27 Toen geschiedde des HEEREN woord tot Jeremía, nadat de koning de rol en de woorden die Baruch geschreven had uit den mond van Jeremía, verbrand had, zeggende:
28 Neem u weder een andere rol, en schrijf daarop al de eerste woorden, die geweest zijn op de eerste rol, die Jójakim, de koning van Juda, verbrand heeft.
29 En tot Jójakim, den koning van Juda, zult gij zeggen: Zo zegt de HEERE: Gij hebt deze rol verbrand, zeggende: Waarom hebt gij daarop geschreven, zeggende: De koning van Babel zal zekerlijk komen en dit land verderven en maken dat mens en beest daarin ophouden?

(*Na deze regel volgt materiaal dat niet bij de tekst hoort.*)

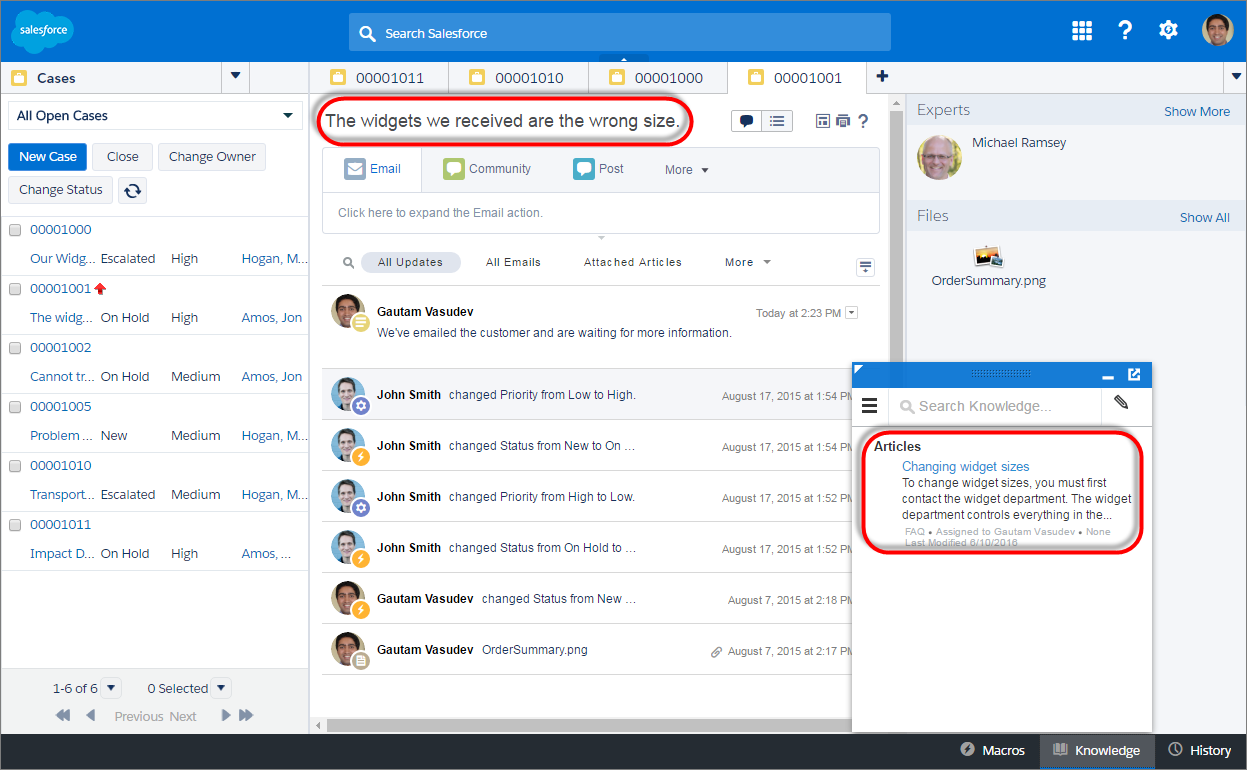Switch to the details list view icon
The width and height of the screenshot is (1247, 770).
pyautogui.click(x=777, y=121)
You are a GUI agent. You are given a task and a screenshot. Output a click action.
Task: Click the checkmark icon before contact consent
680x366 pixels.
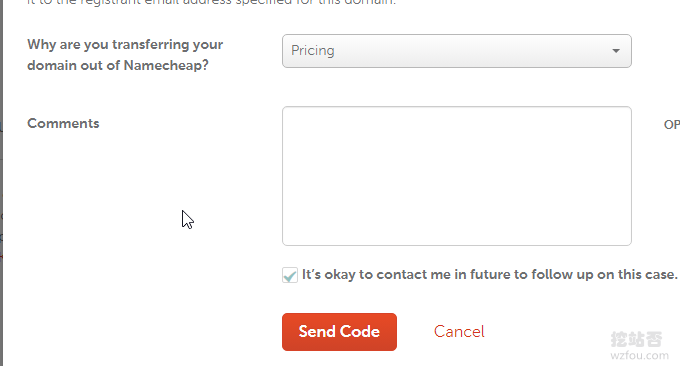(x=290, y=275)
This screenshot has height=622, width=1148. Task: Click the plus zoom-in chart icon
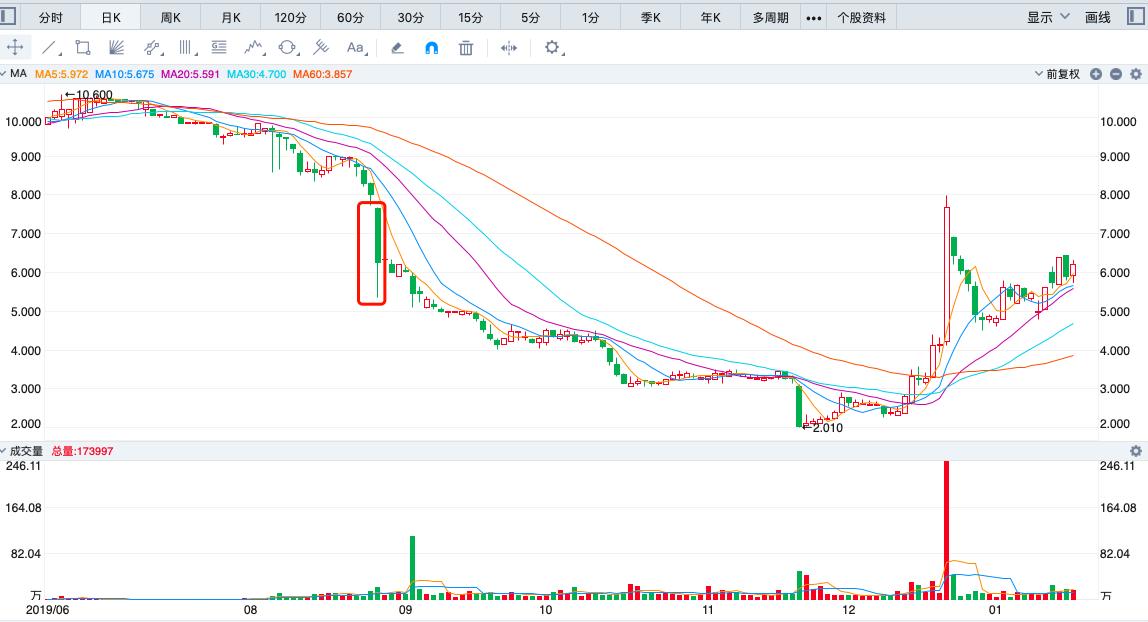(x=1096, y=74)
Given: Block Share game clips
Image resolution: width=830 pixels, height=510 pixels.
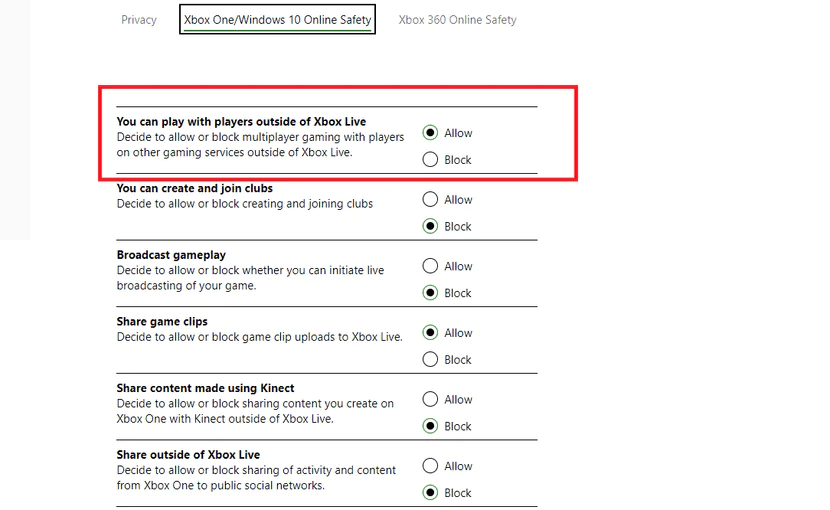Looking at the screenshot, I should (431, 360).
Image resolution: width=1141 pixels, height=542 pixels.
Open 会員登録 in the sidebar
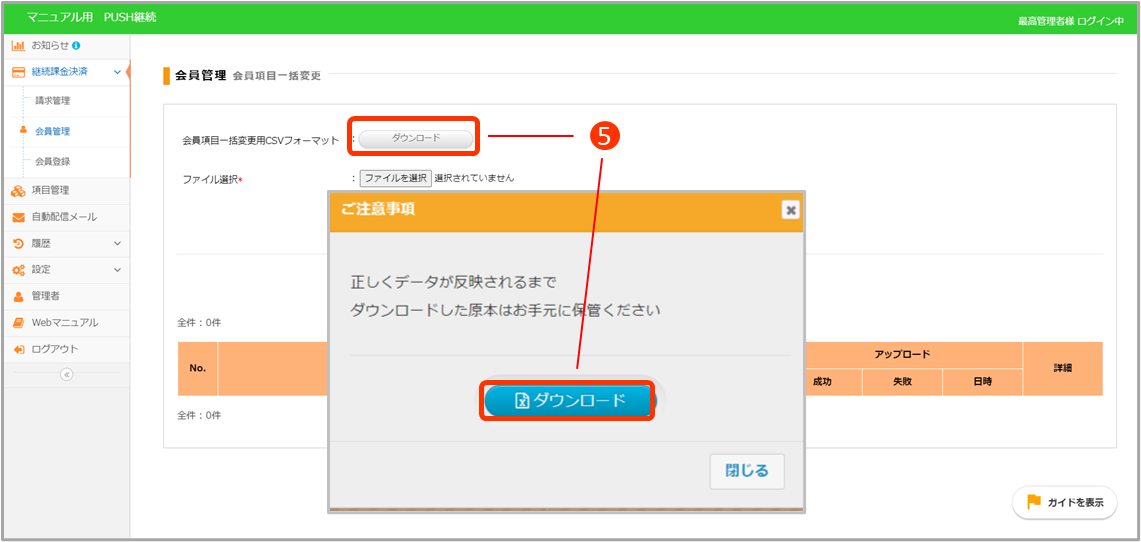click(x=52, y=161)
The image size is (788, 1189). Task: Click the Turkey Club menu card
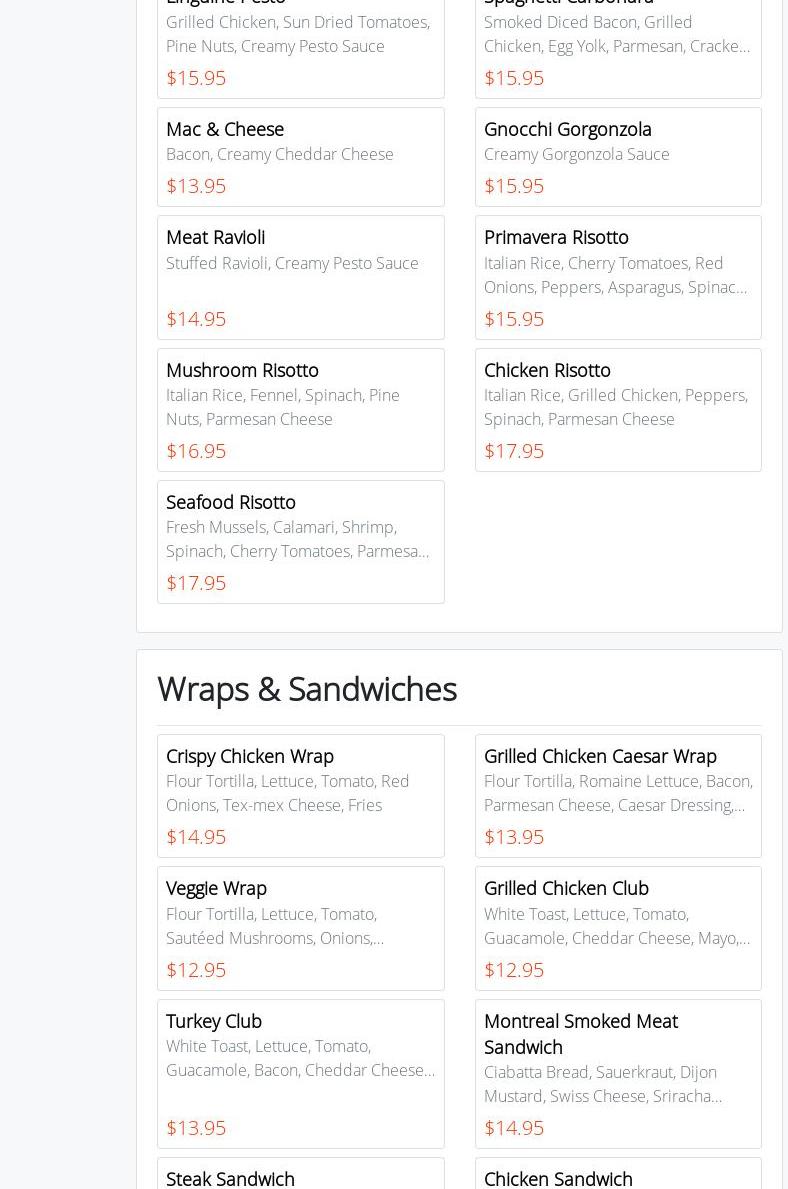(x=300, y=1073)
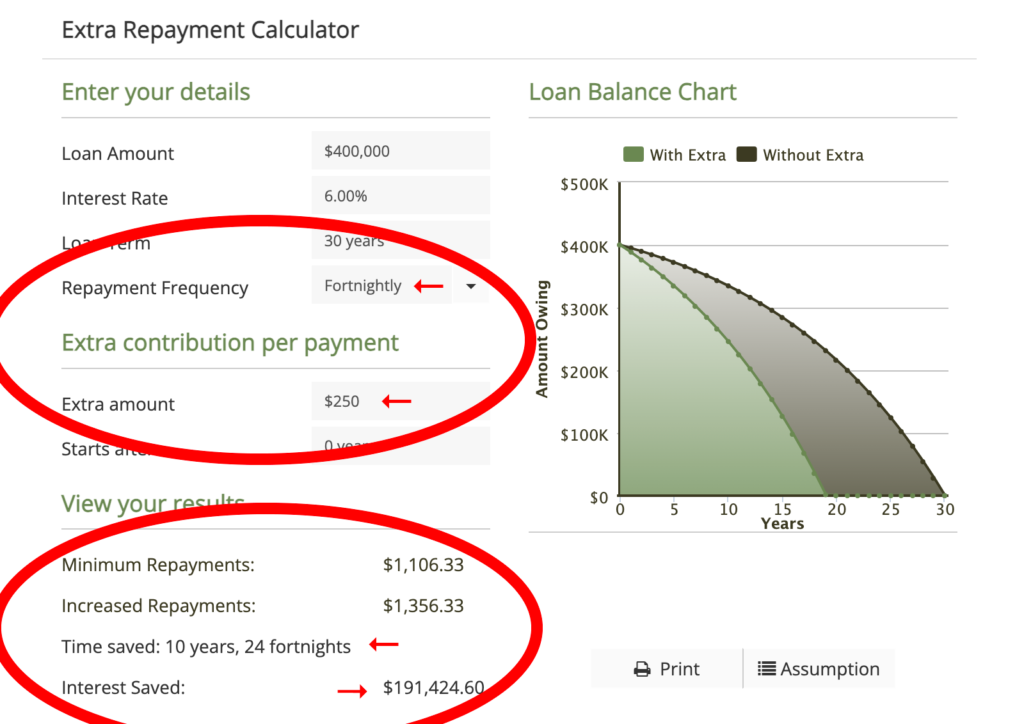Open the Starts after years dropdown
The width and height of the screenshot is (1024, 724).
[400, 446]
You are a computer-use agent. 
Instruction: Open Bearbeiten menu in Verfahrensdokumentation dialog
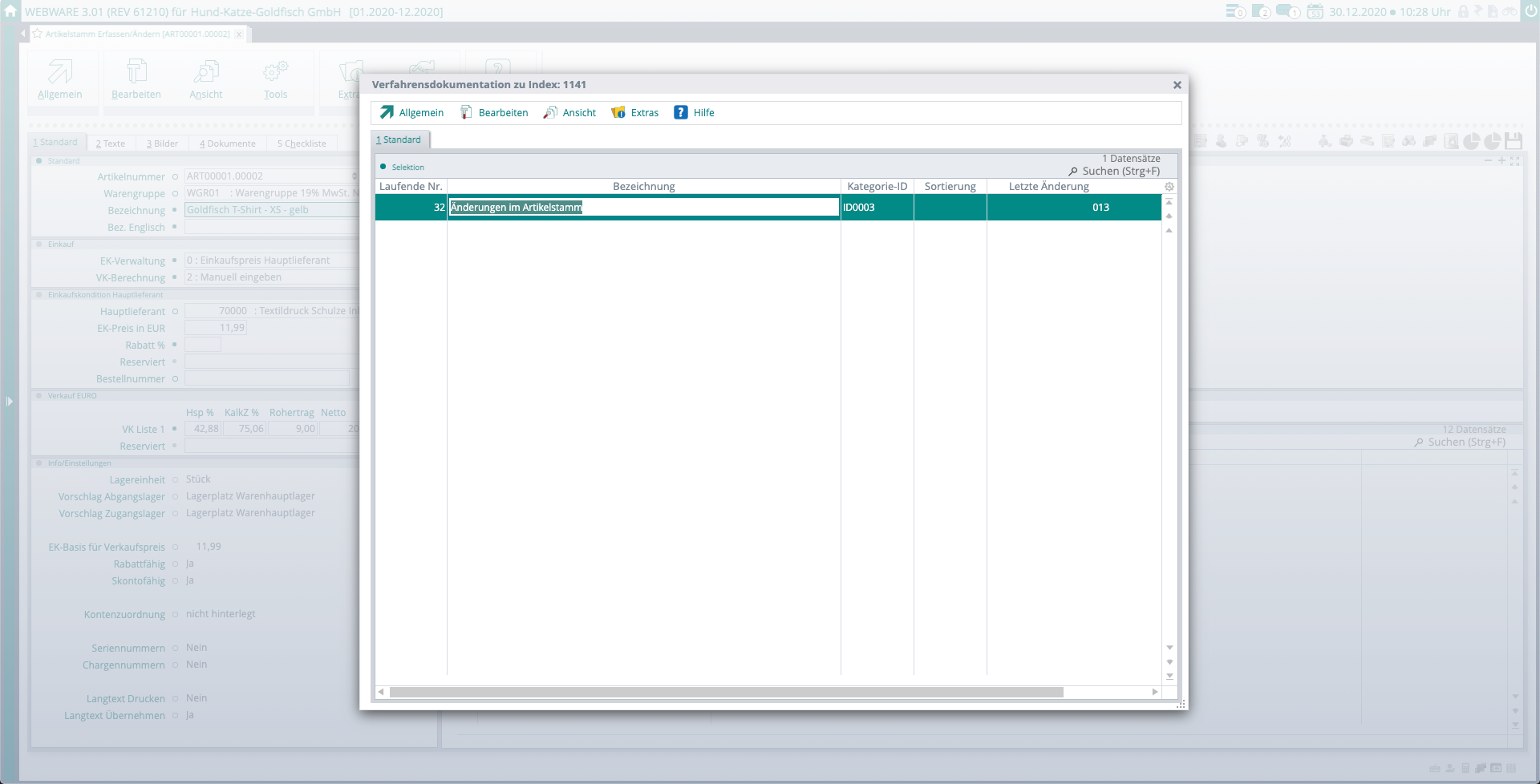(494, 113)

30 Daarom zegt de HEERE alzo van Jójakim, den koning van Juda: Hij zal geen hebben die op Davids troon zitte; en zijn dood lichaam zal weggeworpen zijn, des daags in de hitte en des nachts in den vorst.
31 En Ik zal over hem en over zijn zaad en over zijn knechten hunlieder ongerechtigheid bezoeken; en Ik zal over hen en over de inwoners van Jeruzalem en over de mannen van Juda al het kwaad brengen dat Ik tot hen gesproken heb; maar zij hebben niet gehoord.
32 Jeremía dan nam een andere rol en gaf ze aan den schrijver Baruch, den zoon van Neríja; die schreef daarop uit den mond van Jeremía al de woorden des boeks dat Jójakim, de koning van Juda, met vuur verbrand had; en tot dezelve werden nog vele diergelijke woorden toegedaan.